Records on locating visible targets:
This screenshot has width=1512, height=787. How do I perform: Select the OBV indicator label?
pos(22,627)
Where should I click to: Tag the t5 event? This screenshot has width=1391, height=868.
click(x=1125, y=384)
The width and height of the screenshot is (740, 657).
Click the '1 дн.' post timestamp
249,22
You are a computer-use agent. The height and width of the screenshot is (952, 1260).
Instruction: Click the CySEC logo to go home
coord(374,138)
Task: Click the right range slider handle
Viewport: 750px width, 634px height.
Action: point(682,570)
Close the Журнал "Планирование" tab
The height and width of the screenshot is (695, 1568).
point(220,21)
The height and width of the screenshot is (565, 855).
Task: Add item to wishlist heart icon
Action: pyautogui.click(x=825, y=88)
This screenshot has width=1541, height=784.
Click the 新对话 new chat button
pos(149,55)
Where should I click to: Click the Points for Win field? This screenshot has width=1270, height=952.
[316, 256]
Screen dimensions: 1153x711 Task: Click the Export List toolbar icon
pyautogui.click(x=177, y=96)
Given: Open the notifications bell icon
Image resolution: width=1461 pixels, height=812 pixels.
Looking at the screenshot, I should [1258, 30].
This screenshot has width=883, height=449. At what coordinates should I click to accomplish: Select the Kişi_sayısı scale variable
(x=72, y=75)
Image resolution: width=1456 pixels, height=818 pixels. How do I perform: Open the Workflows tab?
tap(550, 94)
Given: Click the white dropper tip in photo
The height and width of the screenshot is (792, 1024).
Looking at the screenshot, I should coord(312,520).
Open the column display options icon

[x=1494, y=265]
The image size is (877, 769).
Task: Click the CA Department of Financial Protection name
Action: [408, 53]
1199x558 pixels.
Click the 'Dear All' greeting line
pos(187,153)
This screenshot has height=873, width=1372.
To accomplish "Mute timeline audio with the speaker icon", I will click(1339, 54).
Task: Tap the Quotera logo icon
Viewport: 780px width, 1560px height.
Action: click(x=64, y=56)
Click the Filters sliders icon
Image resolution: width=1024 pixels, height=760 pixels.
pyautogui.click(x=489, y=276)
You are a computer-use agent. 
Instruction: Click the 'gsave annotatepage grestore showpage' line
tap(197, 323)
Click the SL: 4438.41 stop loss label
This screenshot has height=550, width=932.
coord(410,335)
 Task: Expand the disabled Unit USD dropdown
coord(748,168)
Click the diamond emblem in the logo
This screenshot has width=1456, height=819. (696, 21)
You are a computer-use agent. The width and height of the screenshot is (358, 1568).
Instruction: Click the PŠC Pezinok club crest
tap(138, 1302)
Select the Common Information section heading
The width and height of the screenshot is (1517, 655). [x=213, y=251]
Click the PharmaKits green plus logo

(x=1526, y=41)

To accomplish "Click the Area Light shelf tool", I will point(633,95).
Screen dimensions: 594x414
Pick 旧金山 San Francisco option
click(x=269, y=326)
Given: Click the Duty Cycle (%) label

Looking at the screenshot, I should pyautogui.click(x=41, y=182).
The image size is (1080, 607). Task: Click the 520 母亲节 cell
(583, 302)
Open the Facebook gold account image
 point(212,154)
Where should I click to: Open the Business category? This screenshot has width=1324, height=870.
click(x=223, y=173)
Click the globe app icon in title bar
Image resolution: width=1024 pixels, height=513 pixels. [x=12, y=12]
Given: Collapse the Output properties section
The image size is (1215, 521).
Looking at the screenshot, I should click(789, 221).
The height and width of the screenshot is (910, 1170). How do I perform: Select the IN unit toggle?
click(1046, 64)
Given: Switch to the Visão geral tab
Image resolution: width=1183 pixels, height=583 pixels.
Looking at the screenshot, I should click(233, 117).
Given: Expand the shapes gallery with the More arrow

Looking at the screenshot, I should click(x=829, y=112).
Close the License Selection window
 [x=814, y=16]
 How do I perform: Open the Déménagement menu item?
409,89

» **Exercise directions**:
Convert the records above, from their first line through the line containing "coord(374,138)", into a JSON list of strings with one string per line and blank lines omitted.

» **The completed task**:
[
  "This screenshot has width=1512, height=787. How do I perform: Select the OBV indicator label?",
  "pos(22,627)",
  "Where should I click to: Tag the t5 event? This screenshot has width=1391, height=868.",
  "click(x=1125, y=384)",
  "The width and height of the screenshot is (740, 657).",
  "Click the '1 дн.' post timestamp",
  "249,22",
  "You are a computer-use agent. The height and width of the screenshot is (952, 1260).",
  "Instruction: Click the CySEC logo to go home",
  "coord(374,138)"
]